The FCC has released the full order (pdf) detailing its justifications for approving Charter's $79 billion acquisition of Time Warner Cable and Bright House Networks, and it may leave you wondering why the agency approved the deal at all. As recently noted, the FCC attached several major conditions to the deal after voting 4-1 to approve it, the most notable of which is that Charter is prevented from imposing usage caps on its customers for a period of seven years after the deal is signed.
But were you to read the FCC's order, you might walk away wondering why the agency approved it. The FCC is quick to list three major reasons why the deal isn't particularly good for consumers, something the FCC hopes its conditions will manage to fix.
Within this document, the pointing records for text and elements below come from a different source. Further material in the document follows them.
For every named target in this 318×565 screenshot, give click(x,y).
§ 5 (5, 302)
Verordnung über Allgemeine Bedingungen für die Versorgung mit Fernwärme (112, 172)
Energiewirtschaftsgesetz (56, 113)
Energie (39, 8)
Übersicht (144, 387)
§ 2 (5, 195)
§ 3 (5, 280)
"We conclude that the transaction will materially alter the Applicants’ incentives and abilities in ways that are potentially harmful to the public interest," the FCC said.
"First, New Charter’s increased broadband footprint and desire to protect its video profits will increase incentives to impose data caps and usage-based prices in order to make watching online video more expensive, and in particular more expensive than subscribing to a traditional pay-TV bundle," Said the agency.
"Second, New Charter’s larger number of broadband subscribers will increase its incentive and ability to raise prices on companies—including online video distributors—that interconnect with New Charter’s network to deliver Internet traffic that consumers want," it noted.
"Third, the transaction will likely increase New Charter’s incentive and ability to use its leverage over programmers to extract contractual terms that will frustrate the programmers’ abilities to license content for online distribution," said the FCC. "In doing so, New Charter will foreclose online video distributors from content that allows them to be more vibrant competitors to cable operators."
But the FCC is claiming its merger conditions will prevent all these horrible scenarios from playing out.
In addition to blocking the company from imposing usage caps, Charter is also forbidden from forcing edge providers like Netflix for direct interconnection, and is prohibited from threatening broadcasters should they strike deals with streaming competitors (something Dish repeatedly claimed happened with Sling TV). Charter also needs to expand its footprint to two million additional locations, one million of which must be in areas served by at least one other provider.
Merger conditions however are only valuable as long as they're enforced, something that hasn't historically been the FCC's forte.
Over the last fifteen years the FCC has repeatedly let telecom operators ignore all manner of conditions, with the worst-case scenario being wrist slaps in the form of small fines -- often years after the offenses are even relevant. Deployment promises like the 2 million additional households have historically proven especially pointless, in that the results are never seriously audited, letting companies play endless carrot on a stick with regulators incapable of (or politically hindered by) serious follow through.
Time will tell if the FCC's conditions are enough to keep Charter on its best behavior, or if the company simply finds other, more creative ways to use its much large size to unfair competitive advantage -- and pass debt incurred from the deal directly to consumers.